Tuesday, June 11, 2013

Snowden: hero or traitor?

I fail to understand how our leaders continue merrily along without giving any serious regard to the backgrounds of people they employ in sensitive positions. The latest example of this is Edward Snowden. His handlers surely must have known he reads the Guardian and that alone should have been grounds for refusing employment. We are overwhelmed with men of conscience who feel duty bound to download every accessible piece of secret information into the public domain. In the process, these agents of righteousness act as judge and jury by rendering and acting upon their own interpretation of American law, public policy, ethics and standard operating practices.
I always believed the Patriot Act was an abomination that gave government far too much power without sufficient oversight.
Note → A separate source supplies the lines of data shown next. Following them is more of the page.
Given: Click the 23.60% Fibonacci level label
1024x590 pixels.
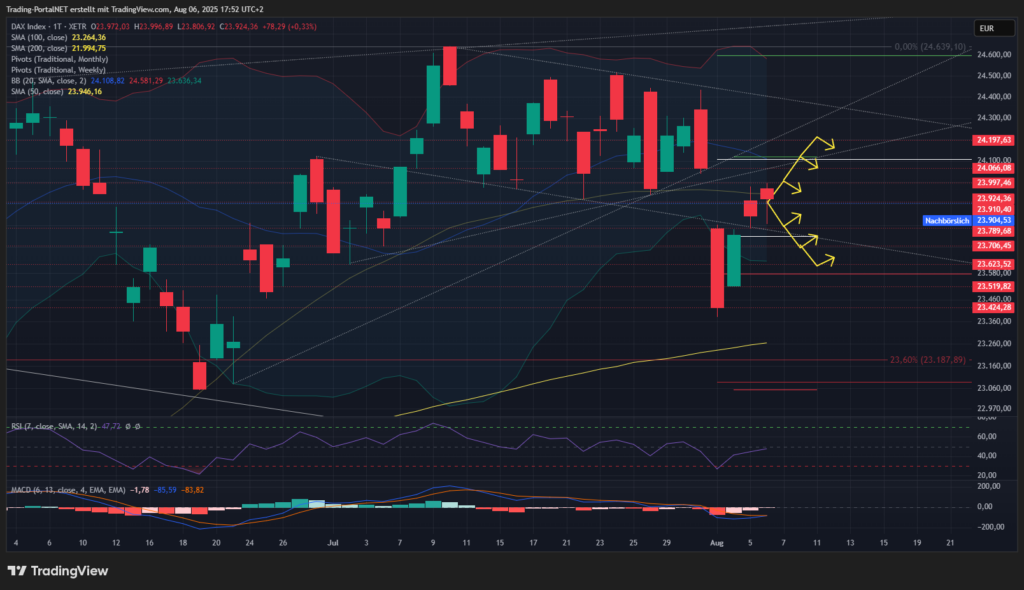Looking at the screenshot, I should point(928,359).
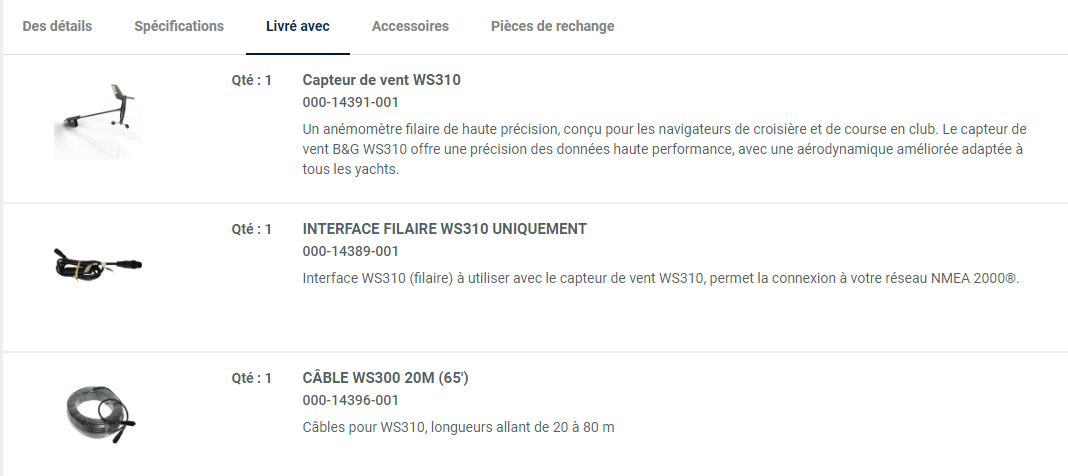The image size is (1068, 476).
Task: Click Qté : 1 beside wired interface
Action: coord(251,229)
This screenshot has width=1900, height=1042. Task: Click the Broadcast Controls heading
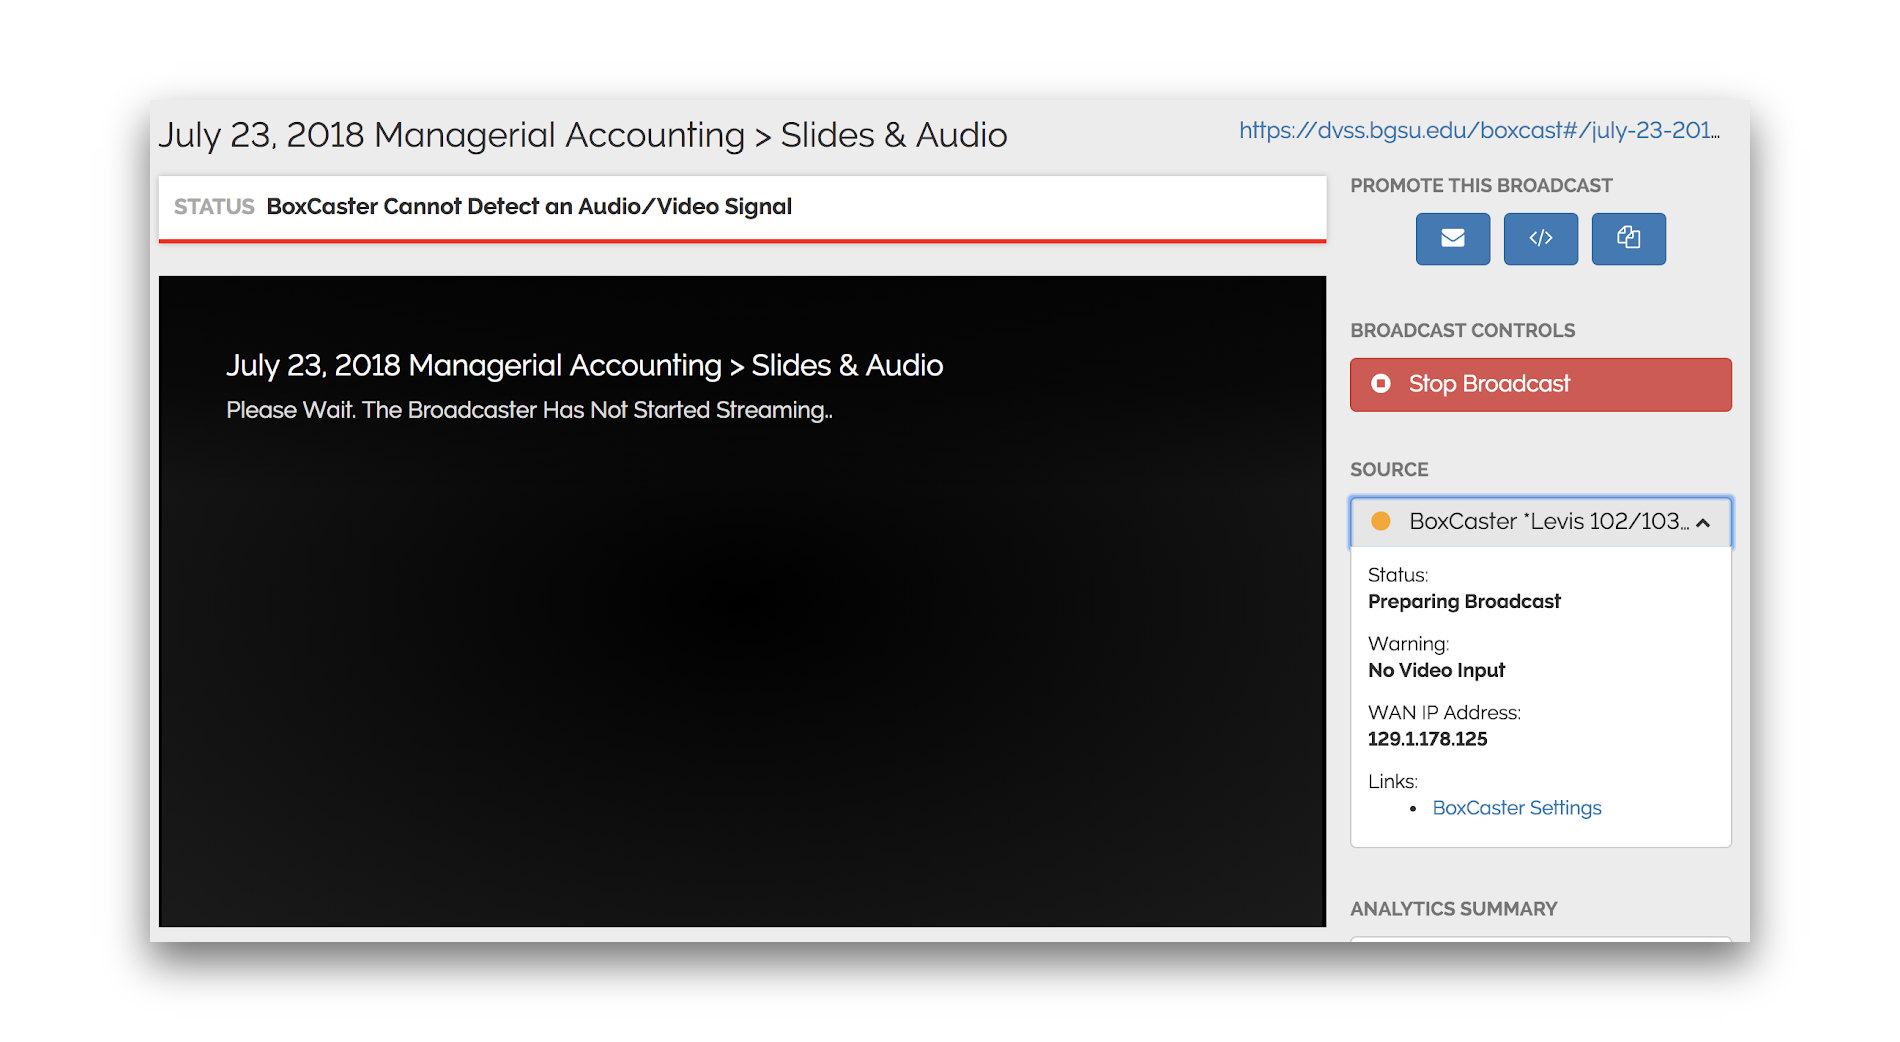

Employing the Act is legal and I therefore conclude that collecting and analyzing data from our big communications brokers, search engines and social networks is okay. Not for a minute do I trust the government to keep its sticky paws off the content of the information they subpoenaed. Counting calls, their origin and frequency is one thing, but listening in on the conversation is decidedly illegal.
I am forced to admit that electronic data resources are not confidential. To those people who rely on such confidentiality, a tremendous resource has been lost.  In a period of just a few short years, an information technology has mushroomed, prospered and will now die as far as data security is concerned. The sad truth is that whatever firewall somebody can invent to keep information secure, someone else can either subvert or circumvent it. As of now, one might say that by circumventing firewalls through the use of its power to subpoena information, the US Government is the greatest hacker in the world.
Snowdon will get lost in all of this mess, just as Julian Assange did, but we the public will be left with damaged, broken and unreliable data systems. Perhaps we will all have to resort to simply writing letters to be delivered by special runners bearing notes on a forked stick.